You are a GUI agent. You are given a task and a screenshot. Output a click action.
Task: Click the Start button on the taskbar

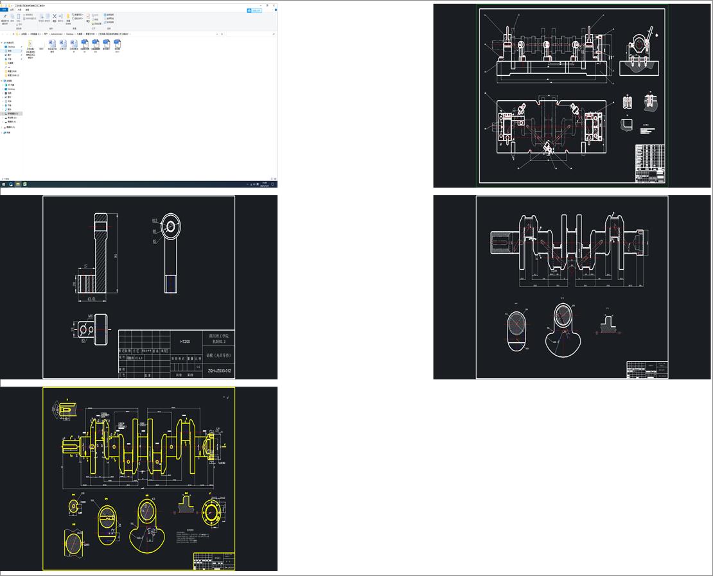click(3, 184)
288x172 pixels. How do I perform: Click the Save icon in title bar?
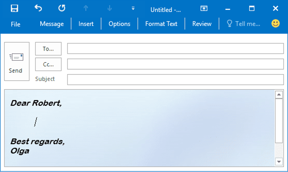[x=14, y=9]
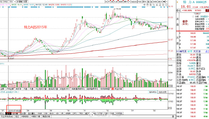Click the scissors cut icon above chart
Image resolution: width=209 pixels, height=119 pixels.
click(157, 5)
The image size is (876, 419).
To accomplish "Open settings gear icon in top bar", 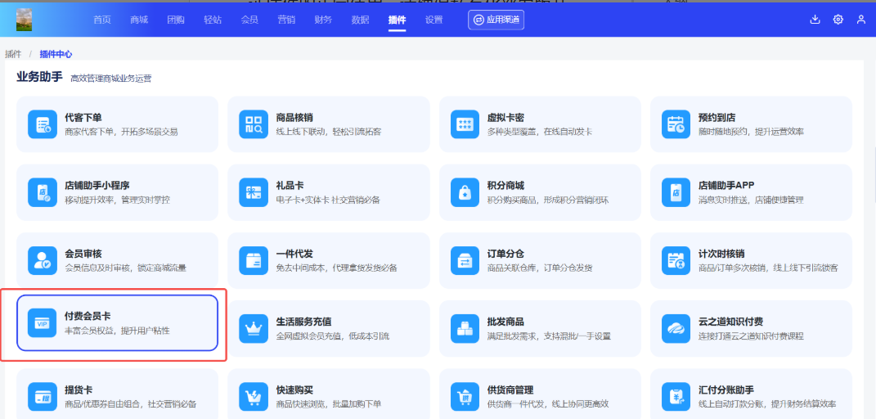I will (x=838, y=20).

----------------

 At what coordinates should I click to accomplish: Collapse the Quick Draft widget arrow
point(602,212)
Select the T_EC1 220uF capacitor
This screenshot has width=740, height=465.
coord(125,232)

----------------

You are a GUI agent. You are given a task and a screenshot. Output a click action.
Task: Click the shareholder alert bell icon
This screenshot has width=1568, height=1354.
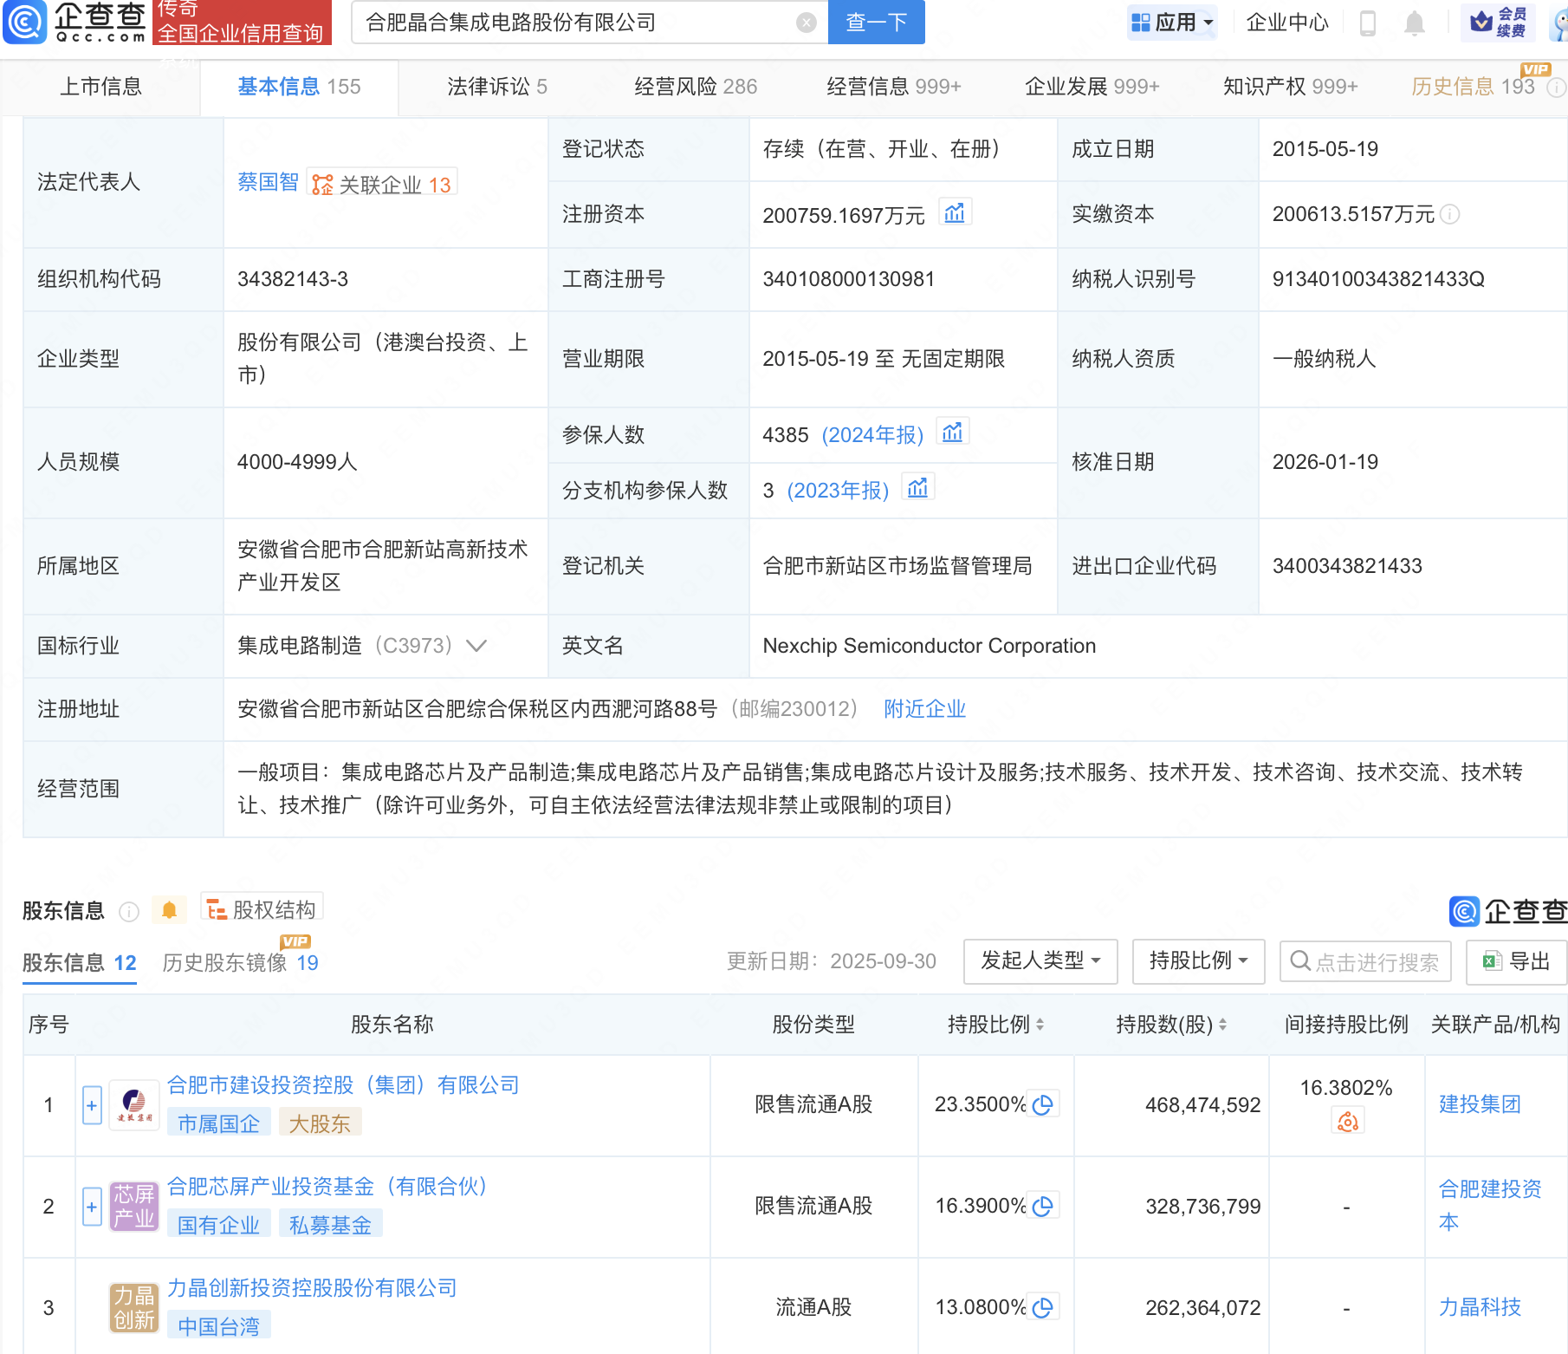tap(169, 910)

----------------

Using the data above, transcribe exactly the lines between those containing "Task: Click the Start button on the taskbar" and "The image size is (876, 419).", inclusive, and leave every picture behind.

Task: Click the Start button on the taskbar

click(3, 184)
288x172 pixels. How do I perform: Click the Save icon in title bar?
[x=14, y=9]
Click the scissors cut icon above chart
Image resolution: width=209 pixels, height=119 pixels.
click(157, 5)
The image size is (876, 419).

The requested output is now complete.